You can obtain a tenant reference for any prospective tenant.
Can an estate/letting agency pass on information obtained about a client to a landlord?
Many agents claim that they are not able to do this as it would be a breach of data protection to pass this information on to the landlord. However, as provided by the Information Commissioner’s Office, the agency may pass this information to the landlord, provided that when the reference is asked for, they make clear to the tenant and the referee that this will happen. Arguably the agent may be in breach of their duties to their landlord client if they fail to do this.
Where information is collected for referencing purposes, under the Data Protection Act 1998, the agency is required to inform the tenant of how this information is to be used. Consent should be sought when the information is collected. The data must be stored securely and destroyed securely when it is no longer required.
Can you sue an agent for not obtaining or negligently obtaining references?
Allowing an unsuitable tenant to let the property can cause the landlord to incur thousands of pounds of loss in unpaid rent, legal costs and, possibly, damage to the property. Therefore, where an agent has failed to do their job correctly and obtain a proper reference for a prospective tenant, it is only right that the landlord should be entitled to compensation for such losses. The landlord may be able to bring a claim against the agent for breach of contract under the Supply of Goods and Services Act 1982, as was the case in Hale v Blue Sky Property Group .
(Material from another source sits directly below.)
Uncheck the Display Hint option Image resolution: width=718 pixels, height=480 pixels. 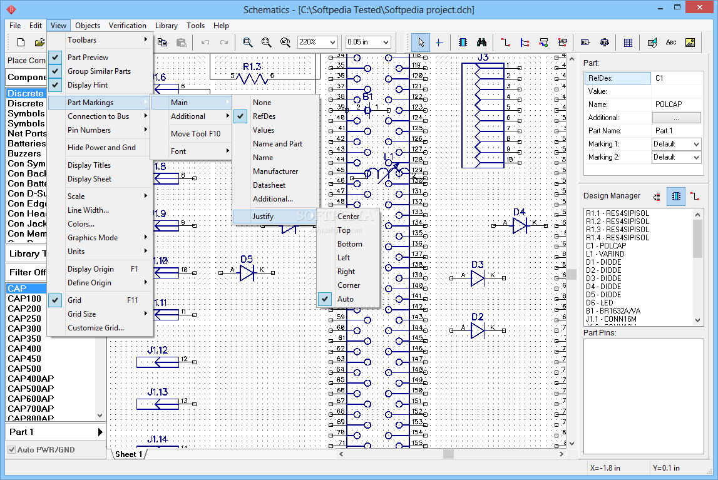click(x=88, y=85)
What if my prospective tenants are students?
If you let your property to students, they are unlikely to pass a reference check due to having no previous credit history. However, your rental income can be protected by referencing a student’s guarantor, such as a parent or guardian, who will be responsible for paying the rent in the event that the student is unable to do so.
Can the landlord give out information about the tenant?
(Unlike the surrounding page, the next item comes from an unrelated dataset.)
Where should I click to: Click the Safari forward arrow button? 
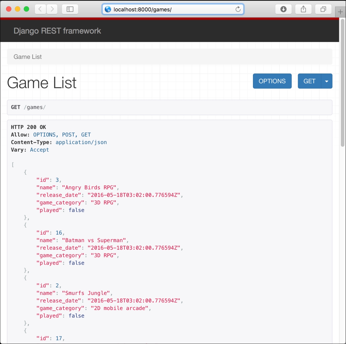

Landlords should make clear to tenants when they sign the tenancy when and how their information will be used or given out. The landlord should not give out the tenants’ details without their knowledge or consent.
However, the Data Protection Act 1998 does not prevent a landlord from releasing personal information about the tenant where they have a legal obligation to do so, or for example, where the tenants contact details need to be passed on so the property can be accessed for emergency repairs.
Can a landlord pass the names of new tenants to the utility companies?
Yes. A landlord has a legitimate interest in making sure that utility charges are directed to those responsible. The landlord reserves the right to notify any provider of services the names of tenants who are liable for the utility charges.